Dopo tanti mesi di silenzio dalla Società, Il consigliere ed advisor per i concordati della Famiglia Ferrero ha rilasciato un’intervista al Secolo XIX: ” In caso di ammissione del piano concordatario, lo stesso ne ha previsto la vendita attraverso la cessione delle quote della sua controllante SportSpettacolo in 30 mesi. Ciò non impedirà però alla capogruppo Holding Max, ove trovasse altre forme di finanziamento per la “finanza esterna” (33 milioni) dei concordati, di versare tale somma senza vendere il 100% delle quote, ma ad esempio solo una parte. Però non è tema attuale».

Le alternative? «Ad esempio la cessione di una parte limitata di quote a un terzo che voglia diventare socio di minoranza ovvero di capitali, o un finanziamento da parte del sistema bancario o finanziario in generale, utilizzando un asset come SportSpettacolo a garanzia.

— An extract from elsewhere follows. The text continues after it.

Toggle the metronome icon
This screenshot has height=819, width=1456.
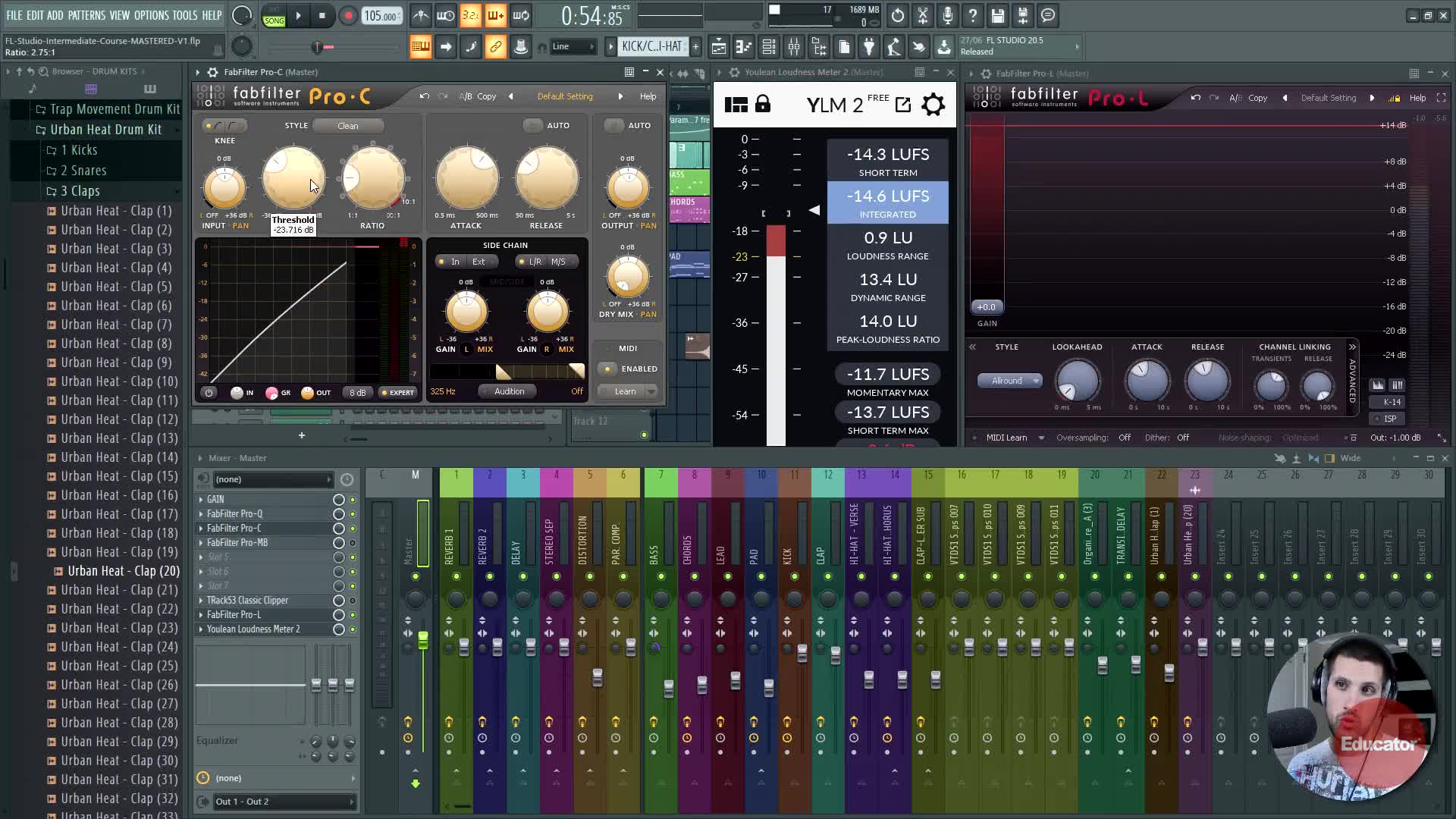[x=421, y=16]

I nuovi equilibri del mondo del calcio, tra diritti televisivi e interesse dei fondi, stanno rendendo questo mercato appetibile. L’aspetto fondamentale sarà il rispetto della promessa/garanzia di fornire quella finanza esterna, il che è garantito proprio dal meccanismo creato ad hoc. Il modo per farlo non è obbligatoriamente vendere la Samp, ma certo la vendita è una strada possibile».

Trattative in corso? «Al momento nessuna. Non c’è nessun miliardario di turno alla porta. Stiamo lavorando per la prossima stagione, con una gestione più organizzata rispetto al passato, anche sotto il modello procedurale. Utilizzando la consulenza di società leaders internazionali».

Le linee di credito SACE che avete richiesto influiscono sul prezzo di vendita?«Il prezzo si fonda sul valore di mercato della società, da cui vanno detratti i debiti. Se salgono i debiti, il prezzo scende. Ma chi pensa che aumentando il debito diventi più difficile cedere, sbaglia. Con debito basso aumenta la somma netta che l’acquirente deve pagare, e anche il margine di rischio dell’investitore. Chi è interessato a una società è tendenzialmente interessato a pagarla il meno possibile, anche a volte accettando più debiti. E l’indebitamento Covid, che sta diventando strutturale, ora è a 6 anni, ma il Governo potrebbe allungarlo a 10».